Please refer to the failover configuration guide for tips to keep in mind when using the failover plugin.
Warning
Do not use the failover and failover2 plugins at the same time for the same connection!
In addition to the parameters that you can configure for the underlying driver, you can pass the following parameters to the AWS Advanced NodeJS Wrapper through the connection URL to specify additional failover behavior.
| Parameter | Value | Required | Description | Default Value |
|---|---|---|---|---|
failoverMode |
String | No | Defines a mode for failover process. Failover process may prioritize nodes with different roles and connect to them. Possible values: - strict-writer - Failover process follows writer instance and connects to a new writer when it changes.- reader-or-writer - During failover, the wrapper tries to connect to any available/accessible reader instance. If no reader is available, the wrapper will connect to a writer instance. This logic mimics the logic of the Aurora read-only cluster endpoint.- strict-reader - During failover, the wrapper tries to connect to any available reader instance. If no reader is available, the wrapper raises an error. Reader failover to a writer instance will only be allowed for single-instance clusters. This logic mimics the logic of the Aurora read-only cluster endpoint. |
Default value depends on connection url. For Aurora read-only cluster endpoint, it's set to reader-or-writer. Otherwise, it's strict-writer. |
enableClusterAwareFailover |
Boolean | No | Set to true to enable the fast failover behavior offered by the AWS Advanced NodeJS Wrapper. Set to false for simple connections that do not require fast failover functionality. |
true |
clusterTopologyRefreshRateMs |
Number | No | Cluster topology refresh rate in milliseconds when a cluster is not in failover. | 30000 |
clusterTopologyHighRefreshRateMs |
Number | No | Interval of time in milliseconds to wait between attempts to update cluster topology after the writer has come back online following a failover event. Usually, the topology monitoring component uses this increased monitoring rate for 30s after a new writer is detected. | 100 |
failoverTimeoutMs |
Number | No | Maximum allowed time in milliseconds to attempt reconnecting to a new writer or reader instance after a cluster failover is initiated. | 300000 |
failoverReaderHostSelectorStrategy |
String | No | The strategy that should be used to select a new reader host while opening a new connection. See: Reader Selection Strategies for options. | random |
Please refer to the original Failover Plugin for more details about error codes, configurations, connection pooling and sample codes.

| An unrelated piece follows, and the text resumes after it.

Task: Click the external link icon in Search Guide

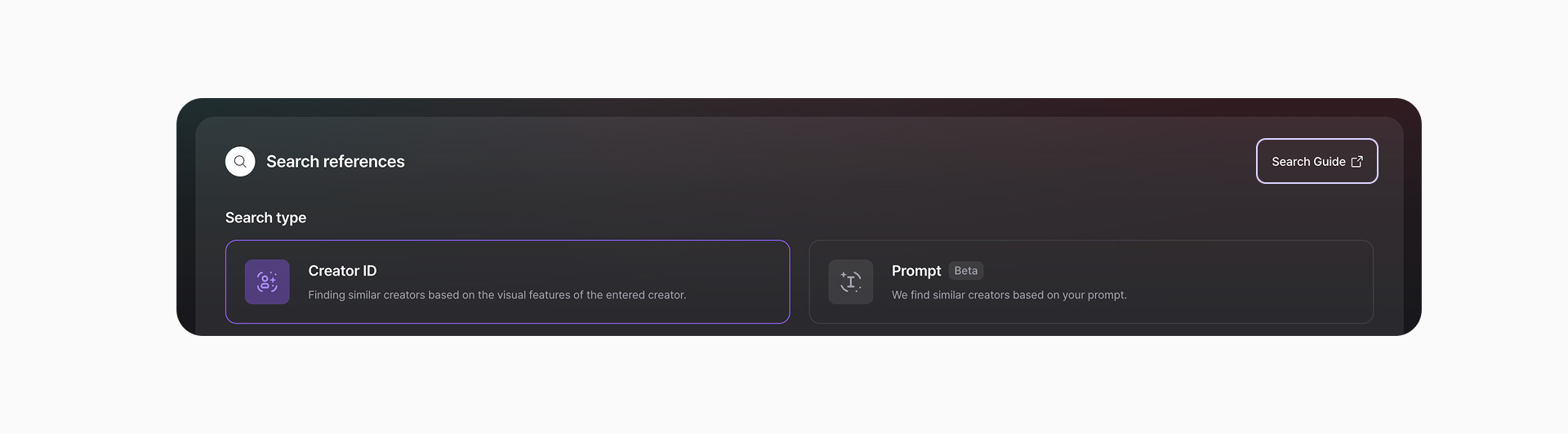Action: (x=1356, y=162)
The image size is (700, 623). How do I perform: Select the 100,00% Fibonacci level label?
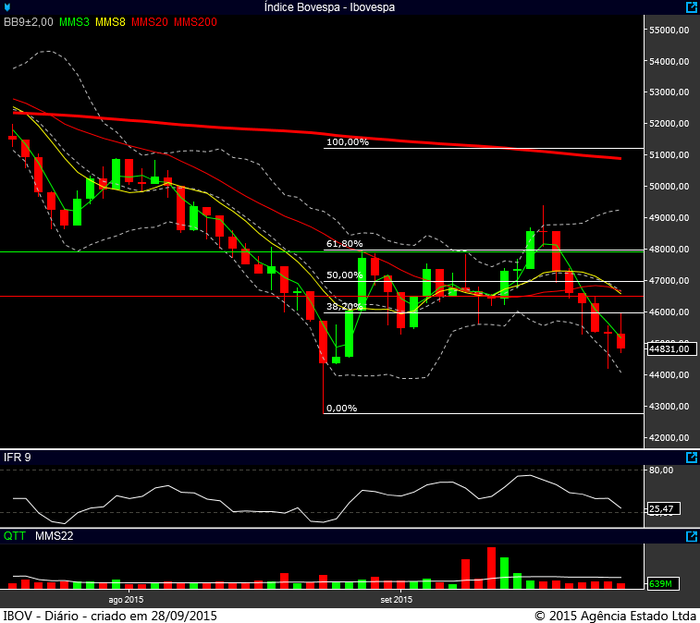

If you would like to use different parameters for the topology monitoring connections, these can be added with the prefix topology_monitoring_. For example, if you wanted to connect with a different user, you could pass in the parameter user: "admin" and topology_monitoring_user: "other_user". Within the main program connections will connect with the admin user and ignore other_user. When monitoring the topology other_user will be used to connect, replacing admin.
PostgreSQL Failover Sample Code
MySQL Failover Sample Code
This sample code uses the original failover plugin, but it can also be used with the failover2 plugin. Configuration parameters should be adjusted in accordance with the table above.